Iran and Syria to Escape Reprimand of IAEA Board

IAEA reports receiving new information concerning possible military nuclear activities in Iran, but Western diplomat says report does not contain a new element that would justify a resolution against Tehran.

Iran and Syria's alleged nuclear activities are high on the agenda for the International Atomic Energy Agency (IAEA) board, when it starts meeting on Monday in Vienna, but no action against them is expected for now, diplomats said.

As Western board member states are undecided over how much pressure to apply, and as diplomats' attention is focused on unrest in Arab countries, the IAEA body is unlikely to take action before its next meeting in June, the diplomats said.

amona - AP - Sept 20 2010

The IAEA recently received new information concerning possible military nuclear activities in Iran, it said in a report late last month, without giving details.
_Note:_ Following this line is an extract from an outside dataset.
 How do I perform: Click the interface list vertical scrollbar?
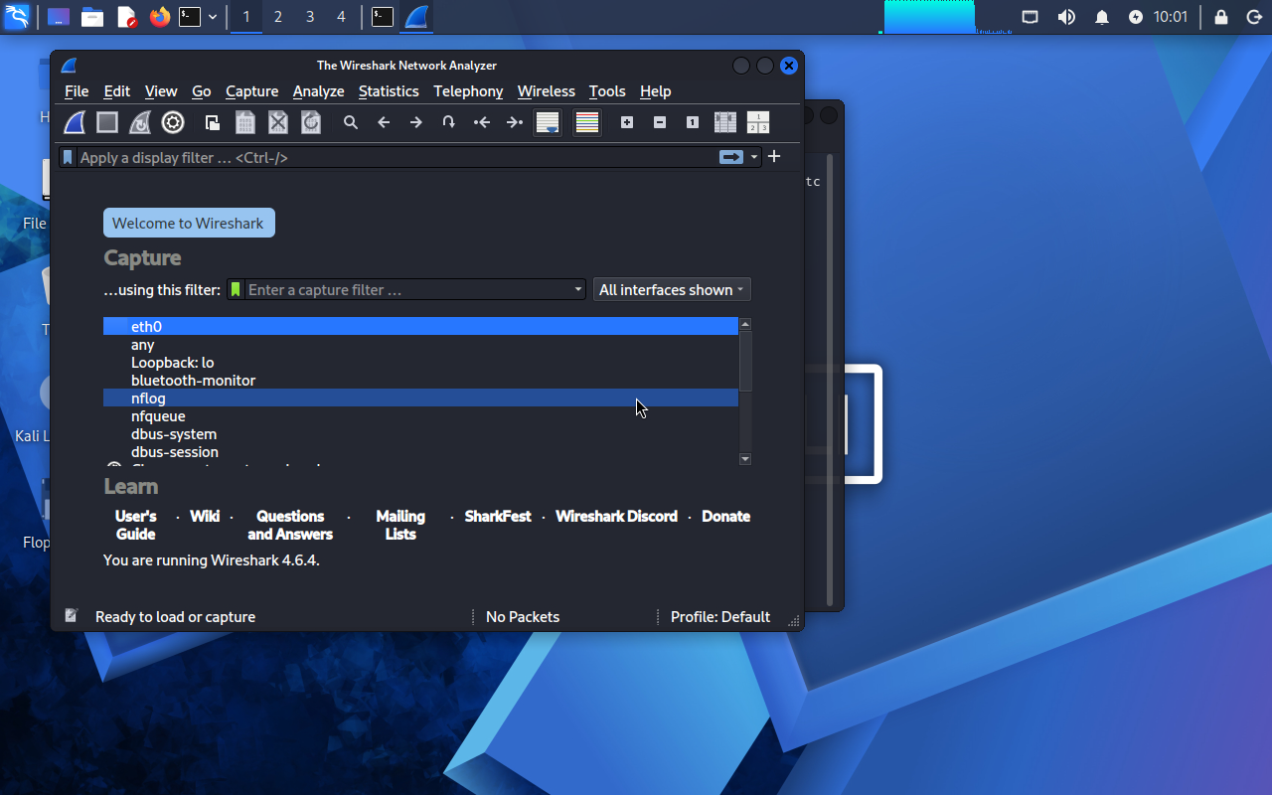coord(745,362)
The report also highlighted previous allegations about seven Iranian research or development projects for a nuclear warhead that officials in Tehran have refused to explain. Iran says the intelligence is fabricated.

A Western diplomat said the new report was more precise than previous ones, but added that "it does not contain a new element, especially concerning possible military dimensions, that would justify a resolution."
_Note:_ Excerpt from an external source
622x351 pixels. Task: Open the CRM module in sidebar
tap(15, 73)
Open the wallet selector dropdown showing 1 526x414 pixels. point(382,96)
In its Syria report, IAEA chief Yukiya Amano said the country has not allowed additional inspections either of a suspected nuclear reactor that Israel bombed in 2007, or of three possibly related sites that his inspectors have not yet visited.

The IAEA is aware of intelligence information that one of the sites could have been set up to make reactor fuel, diplomats said.
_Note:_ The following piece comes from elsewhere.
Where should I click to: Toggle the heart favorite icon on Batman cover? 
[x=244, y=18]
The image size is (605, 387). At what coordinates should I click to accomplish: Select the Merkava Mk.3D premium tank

However, Syria decided one week before the board meeting that it would allow a visit to a fourth location, a civilian chemical plant that produces uranium as a by-product.

While diplomats acknowledged that Syria's blocking undermines the IAEA's authority, they questioned what a resolution or a so-called special inspection would achieve at this point.

Syria might refuse such an inspection, the Western diplomat said. "What does the agency do then?"

Another diplomat said it was difficult to take action on Syria also because of its complex connection with Middle Eastern politics, referring to the tendency of developing countries on the board to support Israel's perceived enemies.

Besides these questions of tactics, diplomats said their capitals are not focused on these two nuclear issues right now, but rather on the political upheavals in the Middle East and North Africa.

A European diplomat said raising diplomatic pressure at the IAEA would be counterproductive now.

"It would not be good to pour oil into the fire, because the region is already bubbling," he said.